Page text:

Form 8-K

UNITED STATES

SECURITIES AND EXCHANGE COMMISSION

WASHINGTON, D.C. 20549

 


 

FORM 8-K

 


 

CURRENT REPORT

 

Pursuant to Section 13 or 15(d) of the

Securities Exchange Act of 1934

 

Date of report (Date of the earliest event reported) June 23, 2004

 

Commission File Number 000-20997

 


 

SRI/SURGICAL EXPRESS, INC.

(Exact Name of Registrant as specified in its Charter)

 


 

Florida   59-3252632

(State or Other Jurisdiction

of Incorporation)

 

(IRS Employer

Identification No.)

 

12425 Racetrack Road

Tampa, Florida 33626

(Address of Principal Executive Offices)

 

(813) 891-9550

(Registrant’s Telephone Number, Including Area Code)

 



Item 4. Changes in Registrant’s Certifying Accountant

 

On June 23, 2004, the Audit Committee of the Board of Directors of SRI/Surgical Express, Inc. (“the Company”), elected to retain Grant Thornton LLP (“Grant Thornton”), as the Company’s independent certified public accountants, effective immediately. Grant Thornton replaces Ernst & Young LLP (“Ernst & Young”) which previously served as the Company’s independent certified public accountant since April 1999. The decision to dismiss Ernst & Young and retain Grant Thornton was approved by the Board of Directors of the Company.

Data block:
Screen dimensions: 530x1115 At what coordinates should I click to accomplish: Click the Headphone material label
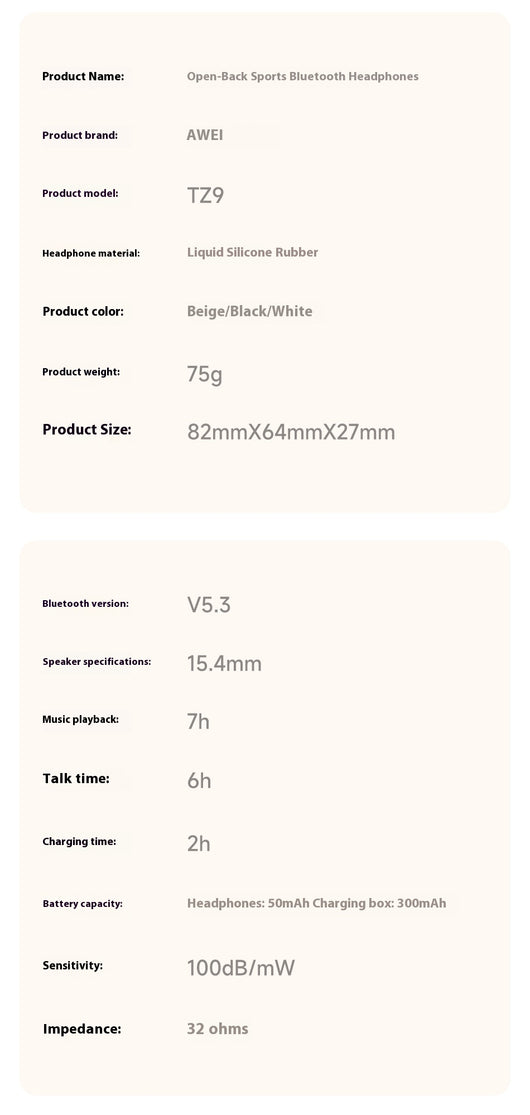pyautogui.click(x=91, y=253)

Exercise details:
Reproduce the passage of the Form 8-K above starting at "(Registrant’s Telephone Number, Including" and ending at "of the Company.".

Final result:
(Registrant’s Telephone Number, Including Area Code)

 



Item 4. Changes in Registrant’s Certifying Accountant

 

On June 23, 2004, the Audit Committee of the Board of Directors of SRI/Surgical Express, Inc. (“the Company”), elected to retain Grant Thornton LLP (“Grant Thornton”), as the Company’s independent certified public accountants, effective immediately. Grant Thornton replaces Ernst & Young LLP (“Ernst & Young”) which previously served as the Company’s independent certified public accountant since April 1999. The decision to dismiss Ernst & Young and retain Grant Thornton was approved by the Board of Directors of the Company.